Teesside's top offender is ethylene dichloride producer Ineos Chlor, whose plant at Wilton emitted 408 tonnes of recognised carcinogens into the atmosphere in 2000, putting it at number five on the national list.
It's factory at Runcorn in Cheshire topped the list with 3324 tonnes.
The company refused to comment on the findings today (March 6). The site was taken over by Ineos Chlor from ICI in January 2001 and is due to close completely in July.
Chemical plant BASF, based at Seal Sands, was next in the league at number eight with an emission rate of 201 tonnes for 2000 - a 22 per cent increase for the company from 1998 to 2000.
A BASF spokesman said the figures were out-of-date. "Our figures for 2001 show that our emissions are down by 21.4 per cent. Why don't Friends of the Earth publicise that?" Mike Childs, senior pollution campaigner at Friends of the Earth, said Teesside's figures for cancer-causing pollution were disappointing compared to the rest of the country.
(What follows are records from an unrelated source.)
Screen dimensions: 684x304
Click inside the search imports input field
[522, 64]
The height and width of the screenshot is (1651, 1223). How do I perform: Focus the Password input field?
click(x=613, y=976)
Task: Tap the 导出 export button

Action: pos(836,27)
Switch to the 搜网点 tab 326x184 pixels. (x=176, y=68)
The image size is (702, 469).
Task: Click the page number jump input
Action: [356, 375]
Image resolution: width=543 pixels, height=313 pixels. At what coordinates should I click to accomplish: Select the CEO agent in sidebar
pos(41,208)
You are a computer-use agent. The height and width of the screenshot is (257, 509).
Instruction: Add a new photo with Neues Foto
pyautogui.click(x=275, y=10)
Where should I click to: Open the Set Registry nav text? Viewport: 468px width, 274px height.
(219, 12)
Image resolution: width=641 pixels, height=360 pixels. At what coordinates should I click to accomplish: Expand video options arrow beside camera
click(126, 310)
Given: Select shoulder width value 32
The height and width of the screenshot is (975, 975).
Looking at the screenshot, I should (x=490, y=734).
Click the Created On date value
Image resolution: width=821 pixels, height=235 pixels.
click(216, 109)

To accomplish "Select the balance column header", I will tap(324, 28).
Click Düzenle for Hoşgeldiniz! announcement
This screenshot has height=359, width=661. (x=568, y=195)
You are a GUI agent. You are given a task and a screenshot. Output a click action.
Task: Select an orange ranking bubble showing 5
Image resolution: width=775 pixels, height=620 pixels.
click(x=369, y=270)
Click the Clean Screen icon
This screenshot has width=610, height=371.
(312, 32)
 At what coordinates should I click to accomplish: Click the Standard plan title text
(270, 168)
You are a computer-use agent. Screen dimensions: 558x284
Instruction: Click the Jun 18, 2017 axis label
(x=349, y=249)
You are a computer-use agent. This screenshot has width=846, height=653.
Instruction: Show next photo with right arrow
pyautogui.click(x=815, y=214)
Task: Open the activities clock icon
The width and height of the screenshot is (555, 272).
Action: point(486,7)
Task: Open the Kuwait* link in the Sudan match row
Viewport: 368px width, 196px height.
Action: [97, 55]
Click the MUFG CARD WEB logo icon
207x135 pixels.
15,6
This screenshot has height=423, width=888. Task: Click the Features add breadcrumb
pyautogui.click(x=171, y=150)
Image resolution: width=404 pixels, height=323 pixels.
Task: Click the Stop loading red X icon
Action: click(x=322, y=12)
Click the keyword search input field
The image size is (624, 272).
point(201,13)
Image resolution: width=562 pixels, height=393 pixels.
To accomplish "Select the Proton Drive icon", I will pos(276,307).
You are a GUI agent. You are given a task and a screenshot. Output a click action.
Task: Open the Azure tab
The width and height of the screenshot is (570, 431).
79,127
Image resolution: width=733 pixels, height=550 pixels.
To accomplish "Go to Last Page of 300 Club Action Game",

"If factories can make bigger cuts in pollution elsewhere why not in Teesside? We will be discussing these findings with the Environment Agency."
But factories in the area say they are committed to reducing emissions.
Chemical plant Fine Organics, based at Seal Sands, has dropped out of the top ten down to number 13 and has, from 1998 to 2000, reduced it's emissions by more than 50 per cent.
"We have an active programme in place to try to reduce emissions and are working closely with the Environment Agency," said a spokesman.
Four of the factories on the list are based at Seal Sands and three at Wilton.